1) Peripheral blood smear
2) What enzyme has a high activity in LR?
3) What is found in cytoplasm of neutrophils in LR?
Leukemoid Reaction
1) Peripheral blood smear shows more mature cells
2) Leukocyte alkaline phosphatase activity is high
3) Neutrophils contain “Dohle bodies” or “toxic granulation” in cytoplasm
This neoplasm’s blood smear features mature and maturing granulocytes, myelocytes, basophils, and occasional myeloblasts.
The BM is hypercellular (image below) and dominated by WBC precursors. Megakaryocytes are numerous; RBC precursors are less prominent.
Cytogenetic studies reveal t(9;22)
Chronic Myelogenous Leukemia
CML is derived from an abnormal pluripotent BM stem cell and results in prominent neutrophilic leukocytosis over the full range of myeloid maturation.
[image displays granulocyte precursors in BM aspirate]
Diagnostic features of this disease include a low EPO level, a JAK2 mutation, or endogenous erythroid colony (EEC) formation.
The BM is hypercellular, with hyperplasia of all elements: erythroid, granulocytic, and megakaryocytic. BM iron is depleted.

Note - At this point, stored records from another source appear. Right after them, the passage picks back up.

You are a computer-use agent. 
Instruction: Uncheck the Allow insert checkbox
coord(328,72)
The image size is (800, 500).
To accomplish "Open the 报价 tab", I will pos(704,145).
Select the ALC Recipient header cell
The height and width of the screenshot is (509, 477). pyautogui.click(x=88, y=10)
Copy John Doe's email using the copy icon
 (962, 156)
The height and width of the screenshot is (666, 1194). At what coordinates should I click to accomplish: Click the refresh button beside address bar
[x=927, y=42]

It generally occurs at ~age 60, and patients are at risk of developing strokes due to hyperviscosity.
Polycythemia Vera
“a myeloproliferative neoplasm characterized by autonomous production of RBCs, not regulated by EPO”
In this neoplasm, marrow fibrosis is accompanied by megakaryopoiesis and granulopoiesis.

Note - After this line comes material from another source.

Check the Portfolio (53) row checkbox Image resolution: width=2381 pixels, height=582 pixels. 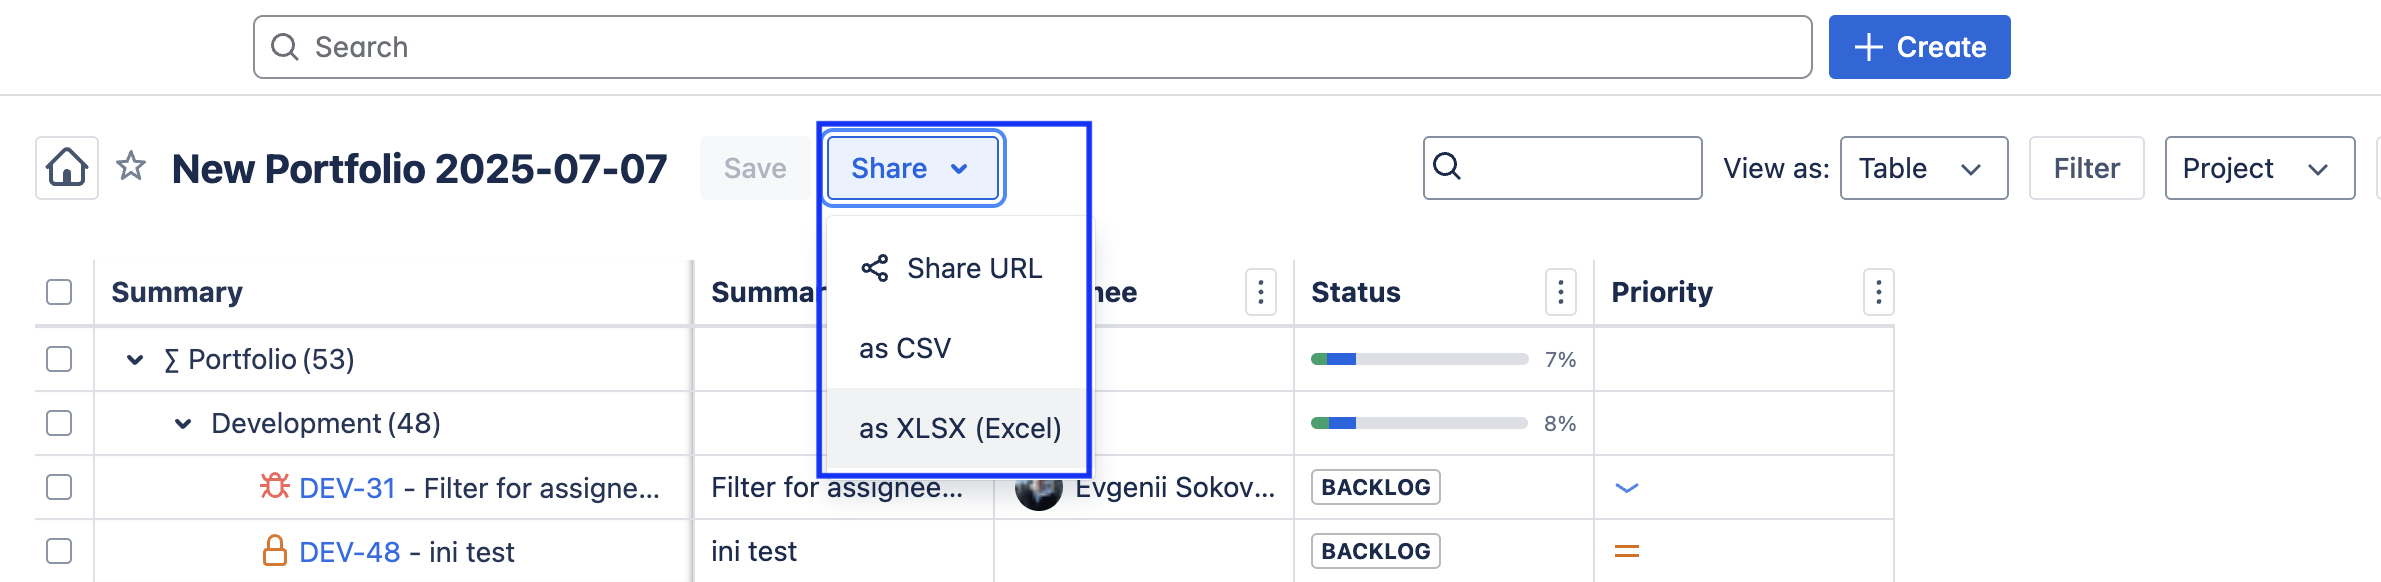point(59,359)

Transformation to AML occurs in ~15% of cases.
[top] - peripheral smear shows teardrop cells (arrow)
[bottom] - BM fibrosis
Primary Myelofibrosis aka Chronic Idiopathic Myelofibrosis
This neoplasm is characterized by uncontrolled proliferation of megakaryocytes, an increase in circulating platelets, and recurrent episodes of thrombosis and mild hemorrhage.
The BM is hypercellular, with decreased fat cells and lots of large, hyperlobulated, “stag-horn” shaped megakaryocytes. (image)
Essential Thrombocythemia
This disorder is characterized by an abnormal accumulation of mast cells in certain tissues, mainly the skin and bone marrow.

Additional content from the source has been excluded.